As the CSO and I are buying my folks' old house (which if you're pretty sure you're the sibling who will be financing your folks' retirement anyway, is not a bad way to go…) I've had to curb my spending a bit. One of my former ministers liked to remind us ad nauseum "if you want to know what you value, look at your check register." Judging by my check register, I value having gone to college, utilities, food, books and giving money away.
Having gone to college and utilities are pretty non-negotiable. The food budget can be tweaked by eating out less. At least for now, the book budget stays.
So it comes down to giving money away.
CC has never been good at not giving money away. Actually, saying "no" itself is something of an issue, but it manifests itself particularly badly when it comes to my checkbook. The policy that the CSO and I came up with gives me a certain amount per month to give away without prior approval from him. That number includes what I give to church.

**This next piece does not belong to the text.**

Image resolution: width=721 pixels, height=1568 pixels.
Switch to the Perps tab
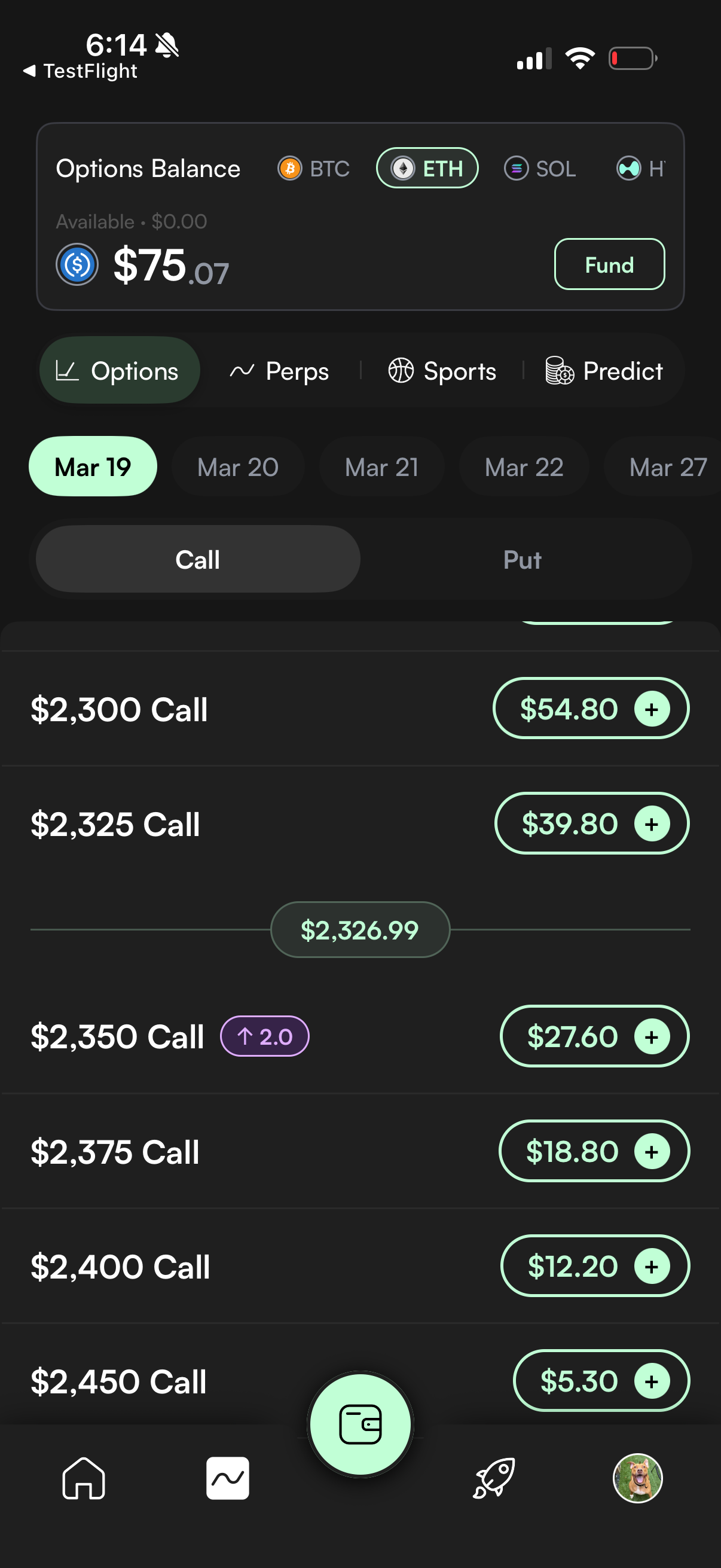click(280, 371)
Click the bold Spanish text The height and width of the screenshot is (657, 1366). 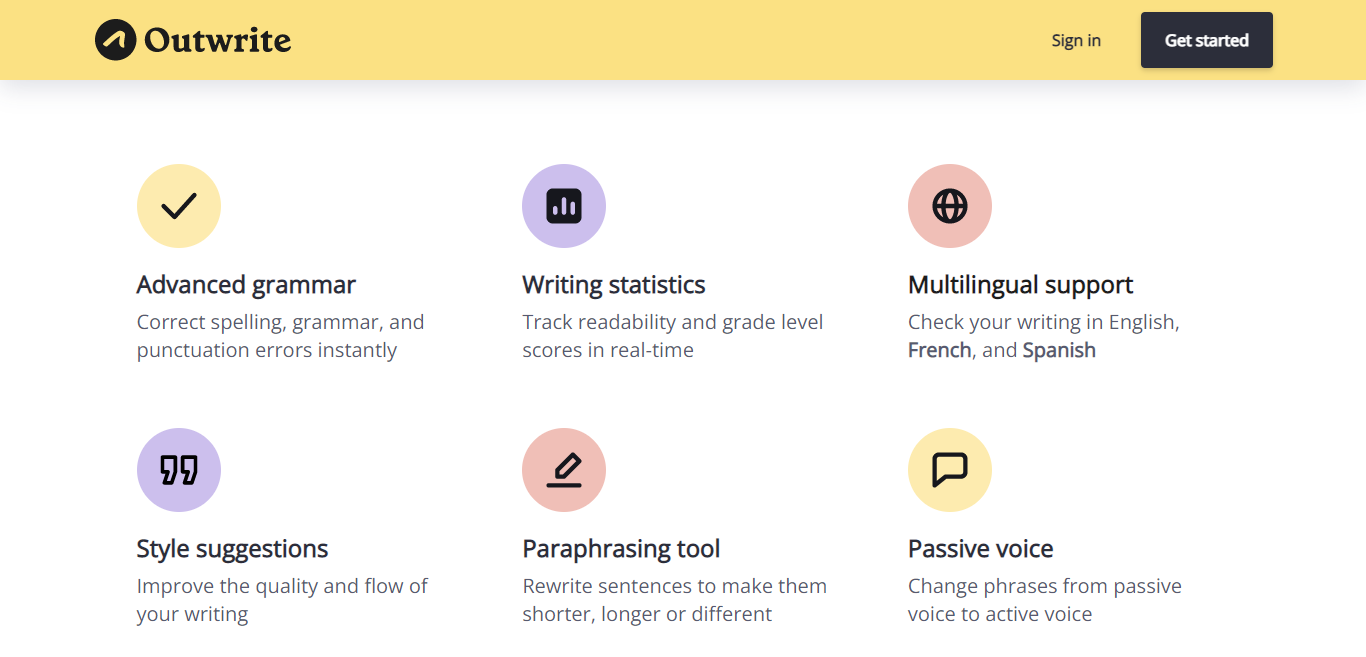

This is an extremely reasonable policy, I know. I'm still not going to be perfect at it. There's something about street musicians, appeals to support a museum I've just enjoyed and pleas on behalf of starving kids in Africa that CC just finds irresistible. As a kid, I was notorious for inviting near-strangers to our thanksgiving dinner just because I found out they had no place to go.
I'm trying to think of it as like whack-a-mole, that arcade game where the little plastic moles spring up and you're supposed to hit them with a padded hammer. When a generous impulse pops up, I at least consider whacking it down.
Someone I don't even like is driving through DC and could use a place to stay? Whack! I'm out with a friend and get the urge to buy her dinner? Whack! Doctors without Borders could use another donation? Well, I'll think about it for a few days…
Saturday afternoon, I'm walking through Old Town Alexandria and an affable hippie tries to sell me an arts magazine she and her friends are putting out. Uh, ok, young artists are cool, and it's only a magazine, so what the hell? I dig through my wallet. I only have a 20. She says, "For that you can have a tank top, too." The tank top has "Stop bitching and start a revolution" across the chest. I have a lot of sympathy for that sentiment, especially the first part. So I say ok and she loads me up with a magazine, a bumper sticker and a tank top.
On the subway yesterday, I pulled the magazine out of my purse and read it for a while. It's called Zendik and I noted that it mostly seems to be about some guy named Wulf Zendik. If you google that name and read up on it, it turns out that the hippie's friends live in a small community in West Virginia. You know, one of those small communities run by a charismatic leader who discourages worldly things like, you know, personal bank accounts.